Neither conference has published specific consent frameworks or proposed changes, but the explicit framing of both events around the transition from ambition to evidence signals that industry organizers view consent flexibility as a material blocker to deployment at scale.
Consent lag directly blocks AI deployment
Healthcare AI projects require patient data for training, validation, and continuous improvement. Unlike finance or retail, where consent can be bundled into terms of service or membership agreements, healthcare requires explicit opt-in for secondary research or AI training use in most jurisdictions.
This creates a practical friction: clinicians and health IT executives can build AI workflows and run successful pilots, but operationalizing those workflows at the health system or network level often requires re-consenting existing patient populations or restricting AI to new patients only. Other industries solved this decades ago through flexible consent language and periodic re-consent campaigns. Healthcare has not.
The timing of both conferences in mid-2026 suggests the field is moving past acknowledgment of the problem toward active solution-building.
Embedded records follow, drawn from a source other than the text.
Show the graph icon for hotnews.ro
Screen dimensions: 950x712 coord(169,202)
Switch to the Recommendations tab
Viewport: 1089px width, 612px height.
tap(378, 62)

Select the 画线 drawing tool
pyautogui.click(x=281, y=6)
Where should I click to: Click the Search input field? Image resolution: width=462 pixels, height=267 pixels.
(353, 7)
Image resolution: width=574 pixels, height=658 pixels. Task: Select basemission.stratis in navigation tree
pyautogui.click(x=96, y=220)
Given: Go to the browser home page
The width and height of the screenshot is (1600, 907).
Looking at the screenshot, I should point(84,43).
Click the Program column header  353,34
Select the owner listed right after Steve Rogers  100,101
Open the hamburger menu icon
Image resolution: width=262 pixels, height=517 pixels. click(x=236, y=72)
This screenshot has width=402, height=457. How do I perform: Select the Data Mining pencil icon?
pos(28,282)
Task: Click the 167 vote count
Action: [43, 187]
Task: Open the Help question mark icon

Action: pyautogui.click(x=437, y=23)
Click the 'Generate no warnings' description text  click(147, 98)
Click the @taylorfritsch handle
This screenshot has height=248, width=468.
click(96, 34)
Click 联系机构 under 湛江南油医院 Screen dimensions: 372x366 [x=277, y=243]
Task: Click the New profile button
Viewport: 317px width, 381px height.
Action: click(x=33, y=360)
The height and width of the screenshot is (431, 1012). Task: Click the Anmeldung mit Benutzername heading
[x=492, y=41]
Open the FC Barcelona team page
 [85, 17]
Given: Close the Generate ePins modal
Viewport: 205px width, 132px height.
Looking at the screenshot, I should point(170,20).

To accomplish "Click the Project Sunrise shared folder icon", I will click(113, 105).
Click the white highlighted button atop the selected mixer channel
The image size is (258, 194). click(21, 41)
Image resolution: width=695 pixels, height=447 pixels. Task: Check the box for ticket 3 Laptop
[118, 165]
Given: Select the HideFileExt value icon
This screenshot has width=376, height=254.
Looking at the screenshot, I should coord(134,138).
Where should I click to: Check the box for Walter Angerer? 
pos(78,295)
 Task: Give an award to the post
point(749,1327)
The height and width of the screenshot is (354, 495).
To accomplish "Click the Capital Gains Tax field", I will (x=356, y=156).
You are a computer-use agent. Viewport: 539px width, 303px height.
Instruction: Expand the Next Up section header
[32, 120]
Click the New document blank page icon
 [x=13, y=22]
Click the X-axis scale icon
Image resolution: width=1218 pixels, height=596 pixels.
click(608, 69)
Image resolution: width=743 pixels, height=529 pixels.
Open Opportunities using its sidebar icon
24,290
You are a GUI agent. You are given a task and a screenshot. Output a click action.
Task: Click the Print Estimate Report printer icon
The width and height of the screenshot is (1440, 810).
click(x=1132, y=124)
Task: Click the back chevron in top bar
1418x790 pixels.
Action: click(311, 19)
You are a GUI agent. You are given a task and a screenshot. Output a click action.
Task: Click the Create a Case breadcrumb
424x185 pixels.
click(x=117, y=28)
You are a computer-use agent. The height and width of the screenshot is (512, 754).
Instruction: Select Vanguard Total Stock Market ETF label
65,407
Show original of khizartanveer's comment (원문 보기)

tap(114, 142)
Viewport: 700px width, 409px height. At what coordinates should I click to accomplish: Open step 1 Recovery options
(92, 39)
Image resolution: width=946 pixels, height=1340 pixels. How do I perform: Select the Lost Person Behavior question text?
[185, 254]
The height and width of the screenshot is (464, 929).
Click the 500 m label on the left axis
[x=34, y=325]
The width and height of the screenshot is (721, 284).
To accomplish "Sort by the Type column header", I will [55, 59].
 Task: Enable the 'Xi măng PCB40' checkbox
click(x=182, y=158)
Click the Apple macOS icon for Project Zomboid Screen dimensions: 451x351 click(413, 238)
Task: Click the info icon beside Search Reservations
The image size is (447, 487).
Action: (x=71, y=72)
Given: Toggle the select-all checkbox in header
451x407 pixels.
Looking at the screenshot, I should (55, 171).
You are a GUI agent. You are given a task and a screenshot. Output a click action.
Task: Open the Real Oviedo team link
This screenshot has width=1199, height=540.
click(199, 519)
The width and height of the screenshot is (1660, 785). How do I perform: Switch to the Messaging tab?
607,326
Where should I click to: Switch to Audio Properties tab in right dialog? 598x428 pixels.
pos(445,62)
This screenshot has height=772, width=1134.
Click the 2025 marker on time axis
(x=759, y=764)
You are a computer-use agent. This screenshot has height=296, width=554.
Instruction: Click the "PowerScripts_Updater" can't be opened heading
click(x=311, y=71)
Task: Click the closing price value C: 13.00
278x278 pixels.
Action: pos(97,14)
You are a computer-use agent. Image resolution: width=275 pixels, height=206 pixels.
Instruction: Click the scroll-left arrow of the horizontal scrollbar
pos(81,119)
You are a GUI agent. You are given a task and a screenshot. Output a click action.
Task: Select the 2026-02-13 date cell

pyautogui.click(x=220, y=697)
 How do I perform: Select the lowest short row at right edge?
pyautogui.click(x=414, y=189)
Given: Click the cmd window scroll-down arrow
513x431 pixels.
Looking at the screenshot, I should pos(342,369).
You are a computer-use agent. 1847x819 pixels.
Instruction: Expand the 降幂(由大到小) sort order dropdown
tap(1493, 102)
No vendor or regulatory body has yet proposed a standard consent template that bridges healthcare's fiduciary requirements and the data flexibility that AI models need.
What to prepare for these events
Practitioners attending either conference should come with a specific inventory: which AI use cases in your roadmap are blocked by current consent language, and which jurisdiction's regulatory framework (HIPAA, GDPR, PIPEDA, or other) creates the tightest constraint for your organization.
Bring a copy of your current patient consent form and your data-use agreement with your EHR vendor. Compare the specific language that permits or restricts secondary uses. This comparison will clarify whether your bottleneck is legal interpretation, operational process, or genuinely missing consent language.
Expect the conferences to surface proposed solutions (regulatory safe harbors, template consent language, third-party consent platforms) rather than deliver a consensus standard. The field is still in discovery mode. The value will be in identifying which solutions your organization can pilot with your legal and compliance teams before the next funding cycle.